Exercise brief> Give back all of the data unchanged. Keep every word as it is.

(Data to examine Opens)

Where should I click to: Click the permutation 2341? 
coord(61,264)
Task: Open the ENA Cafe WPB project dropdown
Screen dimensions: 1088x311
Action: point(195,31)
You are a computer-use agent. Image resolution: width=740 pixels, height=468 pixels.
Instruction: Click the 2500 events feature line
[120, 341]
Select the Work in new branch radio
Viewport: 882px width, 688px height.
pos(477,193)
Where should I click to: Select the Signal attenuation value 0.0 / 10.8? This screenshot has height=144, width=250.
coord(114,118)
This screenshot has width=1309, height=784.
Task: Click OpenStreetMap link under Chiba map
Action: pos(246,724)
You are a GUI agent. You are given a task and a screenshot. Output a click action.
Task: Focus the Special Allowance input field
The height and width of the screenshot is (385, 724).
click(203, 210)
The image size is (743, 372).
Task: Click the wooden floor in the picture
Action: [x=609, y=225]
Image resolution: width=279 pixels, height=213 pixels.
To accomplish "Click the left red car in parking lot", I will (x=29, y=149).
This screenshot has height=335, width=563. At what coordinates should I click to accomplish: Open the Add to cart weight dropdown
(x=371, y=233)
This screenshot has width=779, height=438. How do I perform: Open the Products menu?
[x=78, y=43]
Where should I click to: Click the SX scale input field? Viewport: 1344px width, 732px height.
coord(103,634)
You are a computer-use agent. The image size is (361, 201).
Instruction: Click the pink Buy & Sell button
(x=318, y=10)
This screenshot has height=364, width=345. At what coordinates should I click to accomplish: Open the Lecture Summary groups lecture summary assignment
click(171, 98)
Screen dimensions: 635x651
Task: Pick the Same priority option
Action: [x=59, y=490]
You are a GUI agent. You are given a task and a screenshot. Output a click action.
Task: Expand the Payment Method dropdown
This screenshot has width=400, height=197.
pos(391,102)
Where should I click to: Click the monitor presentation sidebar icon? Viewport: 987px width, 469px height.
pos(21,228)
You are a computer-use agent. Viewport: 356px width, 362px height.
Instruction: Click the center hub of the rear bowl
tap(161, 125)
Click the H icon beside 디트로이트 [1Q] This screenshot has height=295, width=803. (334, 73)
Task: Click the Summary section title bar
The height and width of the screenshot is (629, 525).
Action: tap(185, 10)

(Data to examine Closes)

Reply to the exercise>
Where should I click to: Click the permutation 2341? 
coord(61,264)
Task: Open the ENA Cafe WPB project dropdown
Screen dimensions: 1088x311
Action: point(195,31)
You are a computer-use agent. Image resolution: width=740 pixels, height=468 pixels.
Instruction: Click the 2500 events feature line
[120, 341]
Select the Work in new branch radio
Viewport: 882px width, 688px height.
pos(477,193)
Where should I click to: Select the Signal attenuation value 0.0 / 10.8? This screenshot has height=144, width=250.
coord(114,118)
This screenshot has width=1309, height=784.
Task: Click OpenStreetMap link under Chiba map
Action: pos(246,724)
You are a GUI agent. You are given a task and a screenshot. Output a click action.
Task: Focus the Special Allowance input field
The height and width of the screenshot is (385, 724).
click(203, 210)
The image size is (743, 372).
Task: Click the wooden floor in the picture
Action: [x=609, y=225]
Image resolution: width=279 pixels, height=213 pixels.
To accomplish "Click the left red car in parking lot", I will (x=29, y=149).
This screenshot has height=335, width=563. At what coordinates should I click to accomplish: Open the Add to cart weight dropdown
(x=371, y=233)
This screenshot has width=779, height=438. How do I perform: Open the Products menu?
[x=78, y=43]
Where should I click to: Click the SX scale input field? Viewport: 1344px width, 732px height.
coord(103,634)
You are a computer-use agent. The image size is (361, 201).
Instruction: Click the pink Buy & Sell button
(x=318, y=10)
This screenshot has height=364, width=345. At what coordinates should I click to accomplish: Open the Lecture Summary groups lecture summary assignment
click(171, 98)
Screen dimensions: 635x651
Task: Pick the Same priority option
Action: [x=59, y=490]
You are a GUI agent. You are given a task and a screenshot. Output a click action.
Task: Expand the Payment Method dropdown
This screenshot has width=400, height=197.
pos(391,102)
Where should I click to: Click the monitor presentation sidebar icon? Viewport: 987px width, 469px height.
pos(21,228)
You are a computer-use agent. Viewport: 356px width, 362px height.
Instruction: Click the center hub of the rear bowl
tap(161, 125)
Click the H icon beside 디트로이트 [1Q] This screenshot has height=295, width=803. (334, 73)
Task: Click the Summary section title bar
The height and width of the screenshot is (629, 525).
Action: tap(185, 10)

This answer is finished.